··· Excerpted records

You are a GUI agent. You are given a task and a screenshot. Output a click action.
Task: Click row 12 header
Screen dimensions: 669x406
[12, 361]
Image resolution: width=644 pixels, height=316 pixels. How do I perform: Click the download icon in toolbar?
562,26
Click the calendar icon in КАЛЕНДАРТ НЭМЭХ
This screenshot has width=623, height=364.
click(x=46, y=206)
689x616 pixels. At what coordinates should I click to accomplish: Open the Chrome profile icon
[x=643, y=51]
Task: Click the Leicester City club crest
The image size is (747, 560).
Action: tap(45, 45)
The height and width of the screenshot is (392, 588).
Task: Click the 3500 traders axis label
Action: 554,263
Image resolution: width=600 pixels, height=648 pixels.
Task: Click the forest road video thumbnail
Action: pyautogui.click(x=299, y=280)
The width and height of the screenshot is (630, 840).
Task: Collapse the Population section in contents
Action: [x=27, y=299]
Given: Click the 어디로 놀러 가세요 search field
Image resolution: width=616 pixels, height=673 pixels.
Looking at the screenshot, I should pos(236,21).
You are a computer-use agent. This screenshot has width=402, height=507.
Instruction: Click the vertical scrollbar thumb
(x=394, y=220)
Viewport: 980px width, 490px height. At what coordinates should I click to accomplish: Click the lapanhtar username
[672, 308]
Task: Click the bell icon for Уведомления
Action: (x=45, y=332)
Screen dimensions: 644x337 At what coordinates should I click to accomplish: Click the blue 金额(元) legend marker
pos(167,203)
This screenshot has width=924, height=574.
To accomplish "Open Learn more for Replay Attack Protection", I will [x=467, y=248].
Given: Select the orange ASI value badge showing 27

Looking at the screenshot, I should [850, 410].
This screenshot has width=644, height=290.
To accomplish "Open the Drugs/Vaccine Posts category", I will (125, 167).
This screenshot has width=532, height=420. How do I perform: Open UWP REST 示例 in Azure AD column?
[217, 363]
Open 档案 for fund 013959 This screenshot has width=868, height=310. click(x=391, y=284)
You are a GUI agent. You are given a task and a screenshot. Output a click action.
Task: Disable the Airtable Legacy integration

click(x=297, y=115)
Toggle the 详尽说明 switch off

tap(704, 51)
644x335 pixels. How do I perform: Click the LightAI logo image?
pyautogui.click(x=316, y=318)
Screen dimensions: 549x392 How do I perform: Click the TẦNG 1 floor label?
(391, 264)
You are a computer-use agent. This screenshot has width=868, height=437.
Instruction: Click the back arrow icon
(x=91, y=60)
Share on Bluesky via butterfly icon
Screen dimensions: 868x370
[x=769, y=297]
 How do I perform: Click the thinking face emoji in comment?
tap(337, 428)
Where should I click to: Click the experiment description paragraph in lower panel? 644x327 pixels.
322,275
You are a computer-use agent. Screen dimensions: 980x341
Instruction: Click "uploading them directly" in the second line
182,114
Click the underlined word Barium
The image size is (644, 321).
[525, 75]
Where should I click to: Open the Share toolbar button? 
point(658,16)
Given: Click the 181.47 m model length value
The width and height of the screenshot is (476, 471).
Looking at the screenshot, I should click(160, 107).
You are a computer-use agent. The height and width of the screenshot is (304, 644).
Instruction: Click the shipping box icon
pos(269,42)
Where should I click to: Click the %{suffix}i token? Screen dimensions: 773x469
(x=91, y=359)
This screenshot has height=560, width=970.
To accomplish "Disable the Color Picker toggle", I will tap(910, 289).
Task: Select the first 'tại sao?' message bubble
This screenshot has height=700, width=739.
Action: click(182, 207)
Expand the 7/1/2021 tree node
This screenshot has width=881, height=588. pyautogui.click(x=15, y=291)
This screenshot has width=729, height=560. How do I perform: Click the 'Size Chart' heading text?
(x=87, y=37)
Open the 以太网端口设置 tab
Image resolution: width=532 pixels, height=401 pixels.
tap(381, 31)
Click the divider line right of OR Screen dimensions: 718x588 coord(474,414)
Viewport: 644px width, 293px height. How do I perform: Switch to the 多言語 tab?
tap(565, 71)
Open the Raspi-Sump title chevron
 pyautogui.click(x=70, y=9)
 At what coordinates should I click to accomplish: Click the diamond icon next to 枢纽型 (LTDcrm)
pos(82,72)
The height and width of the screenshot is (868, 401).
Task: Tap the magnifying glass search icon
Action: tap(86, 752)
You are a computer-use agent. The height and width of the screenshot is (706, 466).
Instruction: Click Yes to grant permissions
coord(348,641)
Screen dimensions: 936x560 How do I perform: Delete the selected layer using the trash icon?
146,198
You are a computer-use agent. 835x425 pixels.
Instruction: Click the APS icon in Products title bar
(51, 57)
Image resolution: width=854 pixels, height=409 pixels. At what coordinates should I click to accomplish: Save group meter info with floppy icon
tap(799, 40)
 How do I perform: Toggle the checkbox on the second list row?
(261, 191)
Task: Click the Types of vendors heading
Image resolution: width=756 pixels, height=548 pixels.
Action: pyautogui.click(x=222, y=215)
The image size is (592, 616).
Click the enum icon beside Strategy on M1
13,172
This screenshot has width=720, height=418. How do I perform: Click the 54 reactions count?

······

Print the first line of the records above and each line after it, exactly, through the line with "This screenshot has width=924, height=574.".

You are a GUI agent. You are given a task and a screenshot. Output a click action.
Task: Click row 12 header
Screen dimensions: 669x406
[12, 361]
Image resolution: width=644 pixels, height=316 pixels. How do I perform: Click the download icon in toolbar?
562,26
Click the calendar icon in КАЛЕНДАРТ НЭМЭХ
This screenshot has width=623, height=364.
click(x=46, y=206)
689x616 pixels. At what coordinates should I click to accomplish: Open the Chrome profile icon
[x=643, y=51]
Task: Click the Leicester City club crest
The image size is (747, 560).
Action: tap(45, 45)
The height and width of the screenshot is (392, 588).
Task: Click the 3500 traders axis label
Action: 554,263
Image resolution: width=600 pixels, height=648 pixels.
Task: Click the forest road video thumbnail
Action: pyautogui.click(x=299, y=280)
The width and height of the screenshot is (630, 840).
Task: Collapse the Population section in contents
Action: [x=27, y=299]
Given: Click the 어디로 놀러 가세요 search field
Image resolution: width=616 pixels, height=673 pixels.
Looking at the screenshot, I should pos(236,21).
You are a computer-use agent. This screenshot has width=402, height=507.
Instruction: Click the vertical scrollbar thumb
(x=394, y=220)
Viewport: 980px width, 490px height. At what coordinates should I click to accomplish: Click the lapanhtar username
[672, 308]
Task: Click the bell icon for Уведомления
Action: (x=45, y=332)
Screen dimensions: 644x337 At what coordinates should I click to accomplish: Click the blue 金额(元) legend marker
pos(167,203)
This screenshot has width=924, height=574.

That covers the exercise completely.